United States District Court, D. Nevada
Apr 1, 2011
3:04-cr-00184-RCJ (D. Nev. Apr. 1, 2011)

Opinion

3:04-cr-00184-RCJ.

April 1, 2011


ORDER


Pending before the Court is Petitioner Lavern Charles Fast Horse's Motion Pursuant to 28 U.S.C. § 2255 to Vacate, Set Aside, or Correct Sentence (ECF No. 69). For the reasons given herein, the Court denies the motion.

I. FACTS

Petitioner pled guilty to one count of larceny pursuant to 18 U.S.C. §§ 661, 1151, and 1153. ( See First J. 1, Apr. 10, 2006, ECF No. 53). Judge Brian E. Sandoval sentenced Petitioner to ten months imprisonment, to be served consecutively to any term of imprisonment imposed in a South Dakota state case, and to be followed by thirty-six months of supervised release. ( See id. 2-3). Petitioner filed the present Petition pursuant to 28 U.S.C. § 2255 on May 6, 2008, after the term of imprisonment imposed in this case had expired, but while still subject to supervised release. On December 11, 2009, this Court revoked Petitioner's supervised release after Petitioner admitted several violations and sentenced him to ten months imprisonment, with no subsequent term of supervised release. ( See Second J. 1, Dec. 11, 2009, ECF No. 92).

Because Petitioner is no longer imprisoned or subject to any term of supervised release related to the present case, his Petition has become moot except to the extent he suffers collateral consequences from his conviction. Petitioner brings two claims: (1) because he was not enrolled in any Indian tribe, he was not properly subject to the Court's jurisdiction; and (2) the Major Crimes Act, under which he was convicted, was not within the authority of Congress to enact.

II. LEGAL STANDARDS

Issues decided on direct review, or which could have been raised on direct review but were not raised, cannot be brought in a § 2255 claim. Reed v. Farley, 512 U.S. 339, 358 (1994). The latter kinds of claims are said to be "procedurally defaulted" and cannot be raised later in a collateral attack. See id. There are exceptions to the procedural default rule when a defendant can show: (1) cause and prejudice; or (2) actual innocence. United States v. Ratigan, 351 F.3d 957, 962 (9th Cir. 2003) (citing Bousley v. United States, 523 U.S. 613, 622 (1998)).
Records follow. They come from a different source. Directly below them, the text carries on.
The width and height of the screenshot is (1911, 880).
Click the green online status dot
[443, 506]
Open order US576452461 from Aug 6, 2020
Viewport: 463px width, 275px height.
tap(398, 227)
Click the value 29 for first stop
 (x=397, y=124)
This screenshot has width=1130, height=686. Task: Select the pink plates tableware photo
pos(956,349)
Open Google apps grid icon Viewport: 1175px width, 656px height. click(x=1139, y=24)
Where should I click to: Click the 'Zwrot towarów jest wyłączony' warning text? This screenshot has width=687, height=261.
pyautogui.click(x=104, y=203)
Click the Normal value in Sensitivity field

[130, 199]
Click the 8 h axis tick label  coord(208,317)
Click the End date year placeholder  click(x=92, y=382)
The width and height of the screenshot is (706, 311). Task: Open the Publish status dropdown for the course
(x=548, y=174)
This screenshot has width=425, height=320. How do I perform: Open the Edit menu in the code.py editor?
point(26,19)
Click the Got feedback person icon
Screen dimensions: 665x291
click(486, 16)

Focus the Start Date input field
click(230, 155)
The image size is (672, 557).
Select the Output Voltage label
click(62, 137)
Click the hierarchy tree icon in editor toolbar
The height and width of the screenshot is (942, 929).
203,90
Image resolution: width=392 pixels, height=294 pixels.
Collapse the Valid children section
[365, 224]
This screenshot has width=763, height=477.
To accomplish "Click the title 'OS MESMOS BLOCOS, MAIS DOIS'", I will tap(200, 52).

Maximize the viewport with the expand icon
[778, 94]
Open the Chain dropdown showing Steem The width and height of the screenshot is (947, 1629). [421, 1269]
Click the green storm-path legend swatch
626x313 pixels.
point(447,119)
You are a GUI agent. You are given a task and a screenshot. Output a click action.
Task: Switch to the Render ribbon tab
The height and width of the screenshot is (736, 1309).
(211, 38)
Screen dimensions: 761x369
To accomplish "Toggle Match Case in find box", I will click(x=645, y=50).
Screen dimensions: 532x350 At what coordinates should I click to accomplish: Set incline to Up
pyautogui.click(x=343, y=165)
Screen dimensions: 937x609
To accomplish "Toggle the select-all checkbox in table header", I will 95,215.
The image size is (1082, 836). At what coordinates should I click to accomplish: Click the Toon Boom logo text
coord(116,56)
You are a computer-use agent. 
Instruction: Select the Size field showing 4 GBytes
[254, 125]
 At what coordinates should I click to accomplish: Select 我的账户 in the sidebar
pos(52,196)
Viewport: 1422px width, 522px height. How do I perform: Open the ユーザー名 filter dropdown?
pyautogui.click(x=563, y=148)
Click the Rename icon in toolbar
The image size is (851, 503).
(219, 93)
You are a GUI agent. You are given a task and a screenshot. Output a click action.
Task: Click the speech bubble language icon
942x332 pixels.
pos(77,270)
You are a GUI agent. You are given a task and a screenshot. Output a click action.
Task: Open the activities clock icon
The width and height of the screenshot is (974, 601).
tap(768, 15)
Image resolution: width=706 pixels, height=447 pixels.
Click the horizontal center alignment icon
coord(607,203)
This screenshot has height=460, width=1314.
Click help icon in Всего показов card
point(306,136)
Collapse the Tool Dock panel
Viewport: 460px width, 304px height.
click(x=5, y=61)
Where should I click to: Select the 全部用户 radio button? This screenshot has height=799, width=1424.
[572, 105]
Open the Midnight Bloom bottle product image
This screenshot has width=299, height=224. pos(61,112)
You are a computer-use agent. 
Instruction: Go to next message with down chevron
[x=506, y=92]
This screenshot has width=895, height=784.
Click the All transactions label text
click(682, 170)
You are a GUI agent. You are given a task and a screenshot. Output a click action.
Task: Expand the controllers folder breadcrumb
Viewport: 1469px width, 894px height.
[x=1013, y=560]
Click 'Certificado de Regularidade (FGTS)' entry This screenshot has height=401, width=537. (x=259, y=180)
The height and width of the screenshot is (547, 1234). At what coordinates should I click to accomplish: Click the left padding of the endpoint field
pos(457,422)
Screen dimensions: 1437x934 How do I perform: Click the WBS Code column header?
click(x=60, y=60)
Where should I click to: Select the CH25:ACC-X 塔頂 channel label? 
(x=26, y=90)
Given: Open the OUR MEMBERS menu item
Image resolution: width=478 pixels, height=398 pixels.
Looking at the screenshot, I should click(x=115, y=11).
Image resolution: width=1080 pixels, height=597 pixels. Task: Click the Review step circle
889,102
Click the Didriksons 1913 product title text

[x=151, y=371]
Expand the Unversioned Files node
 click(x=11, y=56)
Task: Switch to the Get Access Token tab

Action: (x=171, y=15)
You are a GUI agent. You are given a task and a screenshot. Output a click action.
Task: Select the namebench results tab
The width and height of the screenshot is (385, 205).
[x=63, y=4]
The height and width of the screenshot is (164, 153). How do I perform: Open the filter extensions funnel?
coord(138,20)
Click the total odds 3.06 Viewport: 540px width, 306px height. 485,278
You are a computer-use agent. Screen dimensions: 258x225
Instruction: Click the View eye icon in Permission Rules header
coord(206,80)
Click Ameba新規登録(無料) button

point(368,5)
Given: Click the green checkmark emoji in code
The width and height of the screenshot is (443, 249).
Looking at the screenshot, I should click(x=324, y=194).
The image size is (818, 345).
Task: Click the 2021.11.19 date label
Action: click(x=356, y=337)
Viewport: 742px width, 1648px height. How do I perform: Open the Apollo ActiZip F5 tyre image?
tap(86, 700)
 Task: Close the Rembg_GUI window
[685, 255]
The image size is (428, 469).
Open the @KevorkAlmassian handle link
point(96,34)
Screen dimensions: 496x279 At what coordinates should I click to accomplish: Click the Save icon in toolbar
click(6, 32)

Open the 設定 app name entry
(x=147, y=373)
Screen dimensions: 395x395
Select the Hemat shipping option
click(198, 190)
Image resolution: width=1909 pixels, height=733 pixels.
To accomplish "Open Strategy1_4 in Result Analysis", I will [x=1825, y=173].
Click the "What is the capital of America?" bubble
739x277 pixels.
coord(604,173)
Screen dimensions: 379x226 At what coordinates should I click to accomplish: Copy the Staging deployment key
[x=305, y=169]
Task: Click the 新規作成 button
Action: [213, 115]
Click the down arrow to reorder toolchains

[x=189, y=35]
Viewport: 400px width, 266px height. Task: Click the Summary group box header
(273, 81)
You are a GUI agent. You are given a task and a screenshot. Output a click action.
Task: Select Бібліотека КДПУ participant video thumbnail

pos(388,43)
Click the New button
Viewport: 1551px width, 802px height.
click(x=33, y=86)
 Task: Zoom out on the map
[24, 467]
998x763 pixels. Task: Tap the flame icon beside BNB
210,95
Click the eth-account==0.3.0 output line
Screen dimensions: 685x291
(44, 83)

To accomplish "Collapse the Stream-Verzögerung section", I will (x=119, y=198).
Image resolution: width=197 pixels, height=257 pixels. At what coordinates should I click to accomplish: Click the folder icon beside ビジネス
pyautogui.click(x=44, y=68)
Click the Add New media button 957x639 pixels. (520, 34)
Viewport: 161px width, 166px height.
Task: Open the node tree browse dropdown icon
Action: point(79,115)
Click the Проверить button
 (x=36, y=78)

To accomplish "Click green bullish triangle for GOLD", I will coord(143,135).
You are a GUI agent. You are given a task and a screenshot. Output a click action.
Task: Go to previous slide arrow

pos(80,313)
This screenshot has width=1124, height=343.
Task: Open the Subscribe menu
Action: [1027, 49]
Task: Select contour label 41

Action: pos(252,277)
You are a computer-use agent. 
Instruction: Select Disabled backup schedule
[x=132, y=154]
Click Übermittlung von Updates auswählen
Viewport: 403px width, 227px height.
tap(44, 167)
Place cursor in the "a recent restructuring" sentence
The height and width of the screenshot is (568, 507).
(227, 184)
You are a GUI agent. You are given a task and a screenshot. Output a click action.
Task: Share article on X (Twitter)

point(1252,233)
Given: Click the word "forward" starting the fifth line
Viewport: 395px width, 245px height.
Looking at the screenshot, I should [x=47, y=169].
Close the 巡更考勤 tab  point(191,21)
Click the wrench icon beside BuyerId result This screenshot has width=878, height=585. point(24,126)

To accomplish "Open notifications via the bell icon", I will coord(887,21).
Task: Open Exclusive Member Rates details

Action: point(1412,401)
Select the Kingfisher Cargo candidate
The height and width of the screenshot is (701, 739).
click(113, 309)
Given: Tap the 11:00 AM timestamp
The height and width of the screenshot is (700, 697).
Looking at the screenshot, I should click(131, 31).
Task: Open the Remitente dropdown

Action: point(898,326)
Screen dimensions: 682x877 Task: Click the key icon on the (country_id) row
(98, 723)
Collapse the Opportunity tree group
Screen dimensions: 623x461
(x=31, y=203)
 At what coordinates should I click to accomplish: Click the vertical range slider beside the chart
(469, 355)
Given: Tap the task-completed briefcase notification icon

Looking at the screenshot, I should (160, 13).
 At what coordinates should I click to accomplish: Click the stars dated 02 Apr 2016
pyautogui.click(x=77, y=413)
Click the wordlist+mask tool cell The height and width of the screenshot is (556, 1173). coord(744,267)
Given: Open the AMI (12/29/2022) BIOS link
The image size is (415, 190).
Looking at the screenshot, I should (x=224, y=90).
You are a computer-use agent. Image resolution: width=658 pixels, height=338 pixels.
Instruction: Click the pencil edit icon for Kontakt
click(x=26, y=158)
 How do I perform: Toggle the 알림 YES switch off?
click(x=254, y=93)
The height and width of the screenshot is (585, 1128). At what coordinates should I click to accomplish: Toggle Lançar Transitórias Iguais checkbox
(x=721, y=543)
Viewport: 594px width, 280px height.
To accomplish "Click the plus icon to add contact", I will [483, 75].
"Cause" means "some objective factor external to the defense" that impeded the defendant's efforts to comply with the procedural requirement. McCleskey v. Zant, 499 U.S. 467, 493 (1991). Among the reasons that can constitute "cause" are government coercion, see United States v. Wright, 43 F.3d 491, 497-99 (10th Cir. 1994), ineffective assistance of counsel, see McCleskey v. Zant, 499 U.S. 467, 494 (1991), and a "reasonable unavailability of the factual or legal basis for the claim," see id. Ineffective assistance of counsel is "cause" excusing procedural default only where the failure rises to the level of a constitutional violation under Strickland. United States v. Skurdal, 341 F.3d 921, 925-27 (9th Cir. 2003) (citing Strickland v. Washington, 466 U.S. 668 (1984)).

"Prejudice" means that "the constitutional errors raised in the petition actually and substantially disadvantaged [a defendant's] defense so that he was denied fundamental fairness." Murray v. Carrier, 477 U.S. 478, 494 (1986). A showing of prejudice requires demonstration of a "reasonable probability that . . . the result of the proceedings would have been different. A reasonable probability is a probability sufficient to undermine confidence in the outcome." Vansickel v. White, 166 F.3d 953, 958-59 (9th Cir. 1999) (quoting Strickland, 466 U.S. at 694)).

III. ANALYSIS

Section 661 is the federal larceny statute, section 1151 defines Indian country, and section 1153 provides criminal jurisdiction over violations of section 661 committed by Indians in Indian country. Petitioner pled guilty to a superseding information that charged violations under these sections of the United States Code. Defendant signed a plea agreement admitting he was an Indian and that he committed the offense of larceny in Indian country. ( See Plea Agreement 4, Jan. 3, 2006, ECF No. 40). Petitioner waived his right to appeal, except as to upward departures in sentencing. ( See id. 2-3 ¶ 10).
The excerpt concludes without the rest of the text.